Configure and test Push from OCLC to FOLIO

jwfuller commented 3 years ago

FOLIO documentation indicates that push from OCLC to FOLIO is possible, we should configure OCLC to do this and test.

This might help us further debug culibraries/folio-ansible#26

jwfuller commented 3 years ago

@CUSeif and I tried this using the windows client and got a TCP/IP error 'Could not resolve Hostname'. I dropped the IP rules from the load balancer and we got the same error. Further debugging is needed. The web client might help macOS users test this (but it is not a secure connection which troubles me).

steveellis commented 3 years ago

I think this has been resolved with this ticket, no?

jwfuller commented 3 years ago

Not completely. culibraries/folio-ansible#26 resolved pull in FOLIO from OCLC; we should also be able to push to FOLIO as an export target in OCLC which is not working yet

CUSeif commented 3 years ago

tested this with updated hostname sandbox-folio.colorado.edu. @steveellis I need to confirm LogonID/API key for FOLIO authorization. Currently being refused TCP/IP connection

E:updated to correct URL

jwfuller commented 3 years ago

@CUSeif I think refusing the connection is a higher level problem than authentication. Does the client run on your machine or in a browser?

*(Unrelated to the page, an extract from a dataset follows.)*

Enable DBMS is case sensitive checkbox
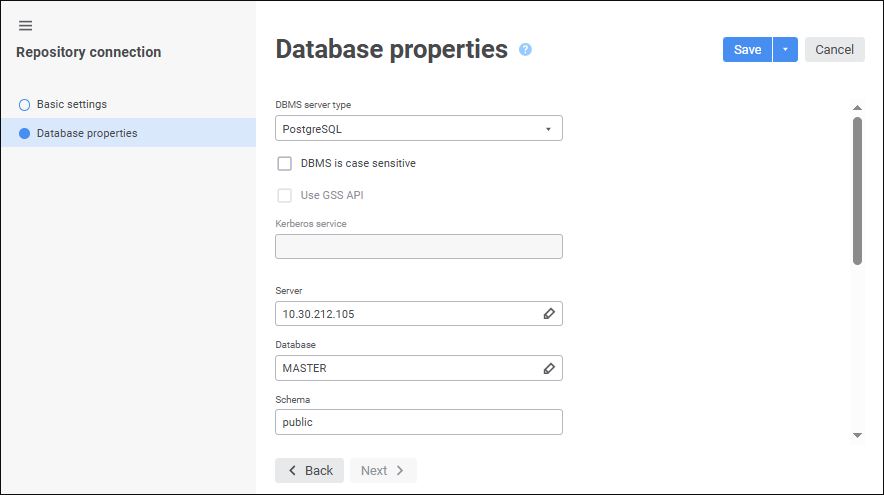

CUSeif commented 3 years ago

This is through the Connexion client attempting to access sandbox-folio.colorado.edu

steveellis commented 3 years ago

It looks like what we're configuring here is an edge module called edge-connexion.

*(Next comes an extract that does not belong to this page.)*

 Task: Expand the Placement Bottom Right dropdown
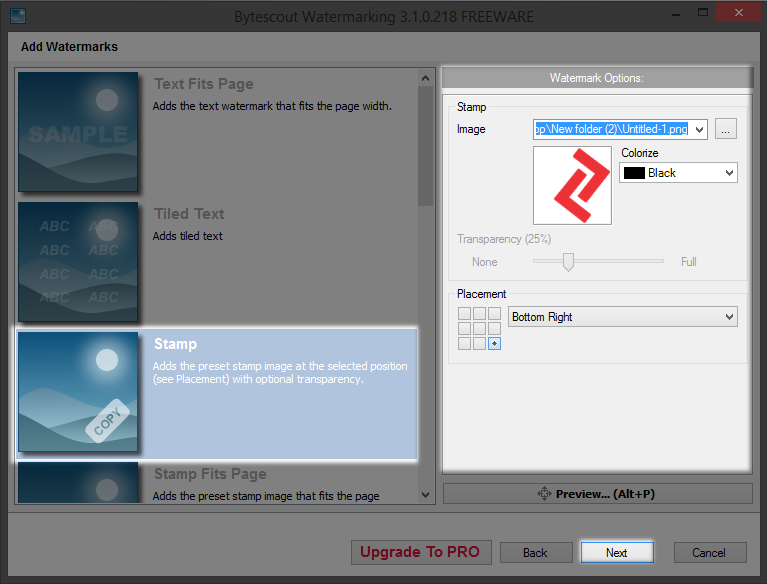728,317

Background: edge modules expose a special endpoint, usually that is different from the okapi endpoint, allowing "edge" stuff (3rd party services that want to connect to FOLIO and do stuff).

@jwfuller my belief is that in k8s configuring most edge modules involves making a special ingress for each one. Although I'm not sure if that is what we're missing here, because it looks like, unlike say edge-dematic, or edge-whatever, edge-connexion doesn't have such a requirement.

So if it doesn't require a special ingress, it's listening on port 9000 on the okapi endpoint. @CUSeif it seems like you're not hitting okapi. Maybe try doing your request (on port 9000) against this url instead: https://okapi-iris.cublcta.com/.

If my hunch is right and we don't need a special ingress, our pain doesn't likely stop there however. In addition there may need to be:

A special "institutional user" created
A special institutional user token
Special permissions for this user (maybe copycat.all)

The edge modules are a well known PITA because of all of this. That said there is documentation of this in the readmes of each module (I recently contributed some on this very topic!).Each edge module is based on edge-common, although each one has its own quirks.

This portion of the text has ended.